Required work –
Reproduce the material below word for word, keeping every line unchanged.

Dataset excerpts –

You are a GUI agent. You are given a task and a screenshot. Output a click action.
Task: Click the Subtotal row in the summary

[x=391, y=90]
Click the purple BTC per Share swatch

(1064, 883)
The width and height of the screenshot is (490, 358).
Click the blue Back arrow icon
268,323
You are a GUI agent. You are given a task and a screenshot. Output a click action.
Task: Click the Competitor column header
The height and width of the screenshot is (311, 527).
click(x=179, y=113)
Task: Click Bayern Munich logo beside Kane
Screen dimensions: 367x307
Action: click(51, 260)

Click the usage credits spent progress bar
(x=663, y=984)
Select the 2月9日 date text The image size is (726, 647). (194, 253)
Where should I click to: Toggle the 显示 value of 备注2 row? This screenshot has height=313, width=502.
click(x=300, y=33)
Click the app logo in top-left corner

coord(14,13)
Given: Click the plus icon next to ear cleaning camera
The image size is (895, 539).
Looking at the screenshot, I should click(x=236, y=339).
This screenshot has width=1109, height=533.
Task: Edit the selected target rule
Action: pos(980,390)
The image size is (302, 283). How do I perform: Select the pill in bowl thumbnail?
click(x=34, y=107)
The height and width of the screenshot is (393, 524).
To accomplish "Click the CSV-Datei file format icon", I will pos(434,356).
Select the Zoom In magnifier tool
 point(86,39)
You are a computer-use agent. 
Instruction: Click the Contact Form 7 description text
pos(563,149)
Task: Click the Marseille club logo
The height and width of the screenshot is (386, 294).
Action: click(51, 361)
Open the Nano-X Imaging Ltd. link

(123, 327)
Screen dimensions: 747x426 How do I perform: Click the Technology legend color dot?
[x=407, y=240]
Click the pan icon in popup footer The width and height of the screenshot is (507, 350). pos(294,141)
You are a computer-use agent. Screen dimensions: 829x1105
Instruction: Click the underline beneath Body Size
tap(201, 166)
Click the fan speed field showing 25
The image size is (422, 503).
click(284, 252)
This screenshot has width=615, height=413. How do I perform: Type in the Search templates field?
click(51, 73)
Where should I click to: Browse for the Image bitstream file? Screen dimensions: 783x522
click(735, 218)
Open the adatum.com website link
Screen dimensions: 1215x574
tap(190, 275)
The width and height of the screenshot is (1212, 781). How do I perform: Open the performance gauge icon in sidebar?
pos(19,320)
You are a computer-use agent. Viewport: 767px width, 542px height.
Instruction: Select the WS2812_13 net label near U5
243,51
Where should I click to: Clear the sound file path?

Solution to this exercise –
You are a GUI agent. You are given a task and a screenshot. Output a click action.
Task: Click the Subtotal row in the summary

[x=391, y=90]
Click the purple BTC per Share swatch

(1064, 883)
The width and height of the screenshot is (490, 358).
Click the blue Back arrow icon
268,323
You are a GUI agent. You are given a task and a screenshot. Output a click action.
Task: Click the Competitor column header
The height and width of the screenshot is (311, 527).
click(x=179, y=113)
Task: Click Bayern Munich logo beside Kane
Screen dimensions: 367x307
Action: click(51, 260)

Click the usage credits spent progress bar
(x=663, y=984)
Select the 2月9日 date text The image size is (726, 647). (194, 253)
Where should I click to: Toggle the 显示 value of 备注2 row? This screenshot has height=313, width=502.
click(x=300, y=33)
Click the app logo in top-left corner

coord(14,13)
Given: Click the plus icon next to ear cleaning camera
The image size is (895, 539).
Looking at the screenshot, I should click(x=236, y=339).
This screenshot has width=1109, height=533.
Task: Edit the selected target rule
Action: pos(980,390)
The image size is (302, 283). How do I perform: Select the pill in bowl thumbnail?
click(x=34, y=107)
The height and width of the screenshot is (393, 524).
To accomplish "Click the CSV-Datei file format icon", I will pos(434,356).
Select the Zoom In magnifier tool
 point(86,39)
You are a computer-use agent. 
Instruction: Click the Contact Form 7 description text
pos(563,149)
Task: Click the Marseille club logo
The height and width of the screenshot is (386, 294).
Action: click(51, 361)
Open the Nano-X Imaging Ltd. link

(123, 327)
Screen dimensions: 747x426 How do I perform: Click the Technology legend color dot?
[x=407, y=240]
Click the pan icon in popup footer The width and height of the screenshot is (507, 350). pos(294,141)
You are a computer-use agent. Screen dimensions: 829x1105
Instruction: Click the underline beneath Body Size
tap(201, 166)
Click the fan speed field showing 25
The image size is (422, 503).
click(284, 252)
This screenshot has width=615, height=413. How do I perform: Type in the Search templates field?
click(51, 73)
Where should I click to: Browse for the Image bitstream file? Screen dimensions: 783x522
click(735, 218)
Open the adatum.com website link
Screen dimensions: 1215x574
tap(190, 275)
The width and height of the screenshot is (1212, 781). How do I perform: Open the performance gauge icon in sidebar?
pos(19,320)
You are a computer-use agent. Viewport: 767px width, 542px height.
Instruction: Select the WS2812_13 net label near U5
243,51
Where should I click to: Clear the sound file path?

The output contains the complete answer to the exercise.